No more than using a spot meter Kirk. Tell me, how many negatives did you ruin by placing shadows in zone III before it dawned on you that maybe placing them in zone IV would be better? How many times did you think you had the exposure and development nailed only to find out that you blew the highlights? SOmething that happens very often with the ZS and is hard to trouble shoot.I have read all of Jorge's comments on using incident meters on the BTZS blog. It is clear from those dialogues that an incident meter requires a fair amount of field experience to use one well. It doesn't sound any easier than a spot meter which has its own little quirks.
The thing about the incident meter is that requires a different way of thinking to visualize the final print. But this is a difficulty created by the ZS and having used it for many years.
The palm pilot takes no more space than your notebook and does far more things than it. Aside from calculating bellows extension, reciprocity (for which you have done your own testing, I no longer have to rely on tables that only go to 100 sec), filter factors, it gives you a complete record of the shot you took. I can go back 5 years and tell you the exact contrast range, development time, exposure, place, bellows factor, filter factor, development I have done for every shot since I started using the BTZS, can you?
Unless you have done test for every combination of shutter and film you have, this is meaningless. Your 1 sec speed on a copal 3 might not be the same as your 1 sec speed in a copal 1. If you only tested with the copal 1 then you are assuming the speed is the same with the copal 3 or at least close enough. Why not just assume they are all going to be the same or if not the same at least so close the difference is insignificant for testing purposes? Why is it ok for you to make this assumption in one instance but not in the other one?For instance it separates film speed/film developing testing from the variances of meter accuracy, shutter speeds etc.
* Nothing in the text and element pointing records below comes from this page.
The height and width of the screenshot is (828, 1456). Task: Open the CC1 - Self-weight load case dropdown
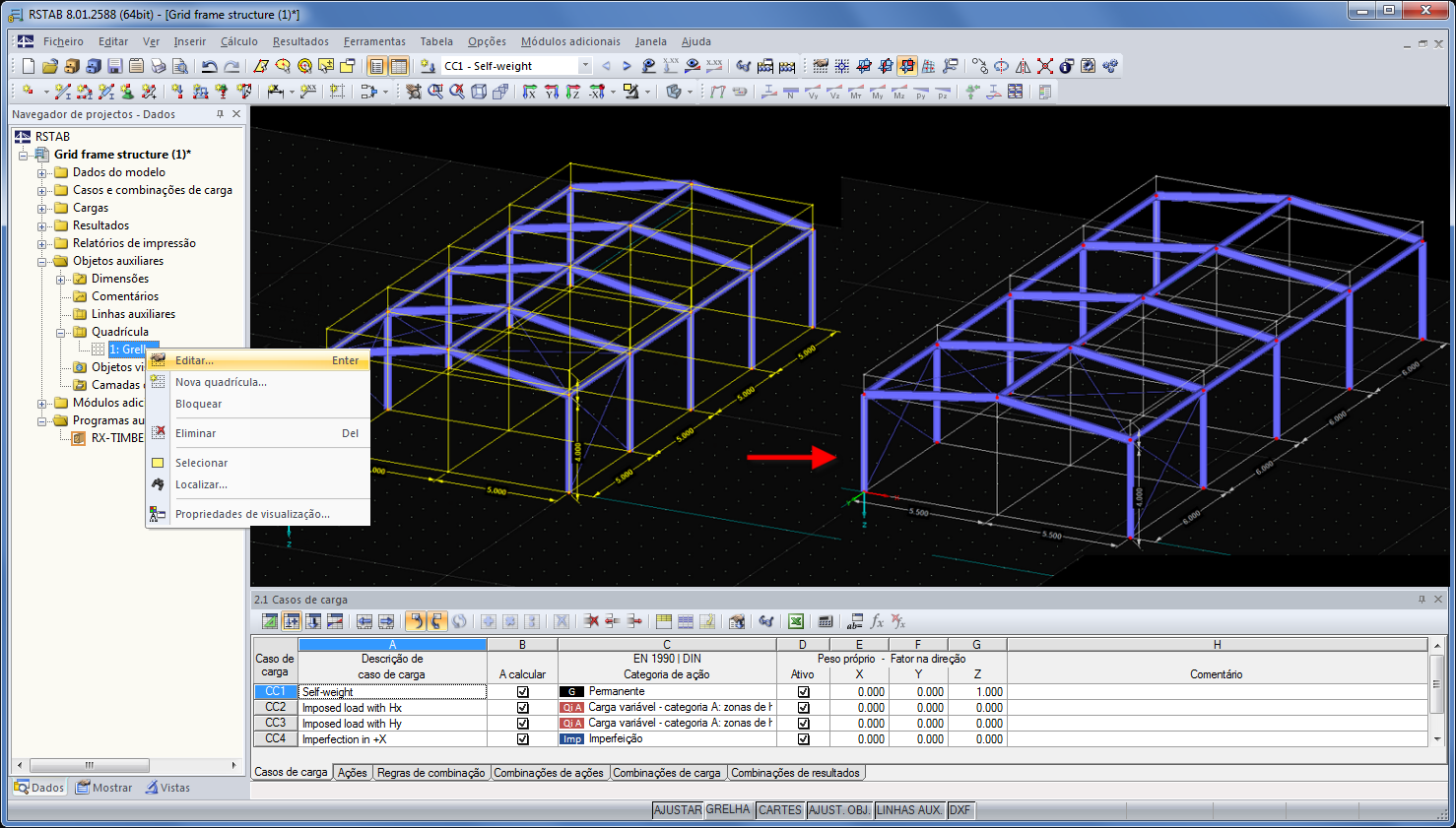click(x=584, y=66)
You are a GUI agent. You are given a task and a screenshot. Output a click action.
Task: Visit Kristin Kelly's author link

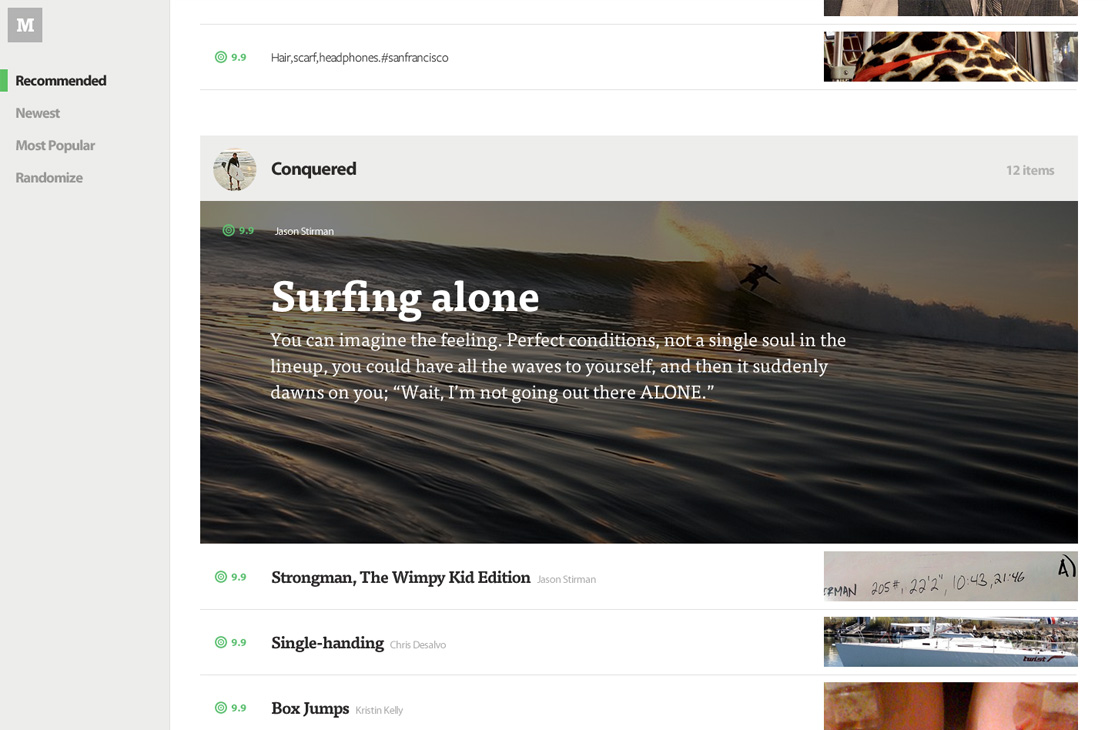[379, 710]
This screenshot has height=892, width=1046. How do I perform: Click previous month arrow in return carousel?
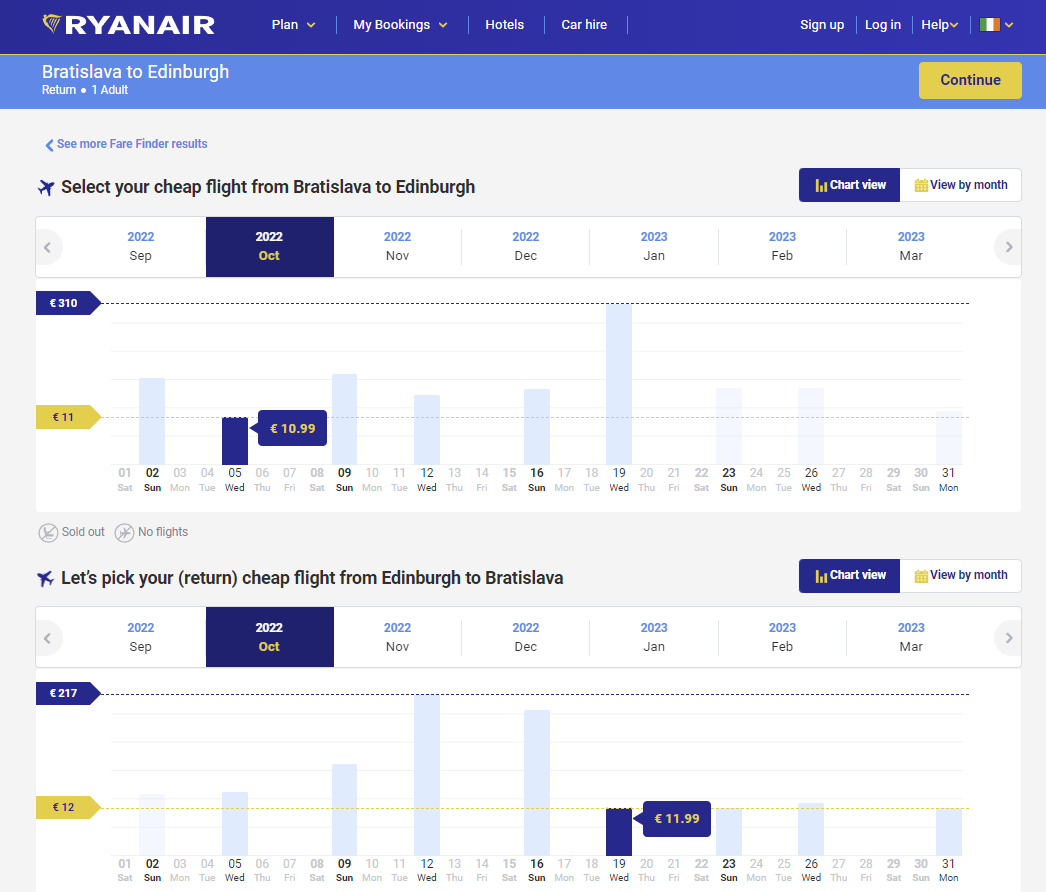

That to me is not an advantage over the ZS
If you have done testing for every combination of shutter/film, dont you have to carry all this data with you? Seems to me this is just one more thing to forget or to cause you to make a mistake.
BTW, I dont carry 2 meters, I carry only a dual one, in the five years I have used the BTZS I have found myself in only one situation where I had to use the zone system, out of more than 200 negatives I think this is a good ratio.....
I dont see why you imagine there are more "levels of complication" when you have not tried it, remember, I have used the ZS, you have not used the BTZS and I can tell you, it is far simpler than you imagine definitely far simpler than the ZS.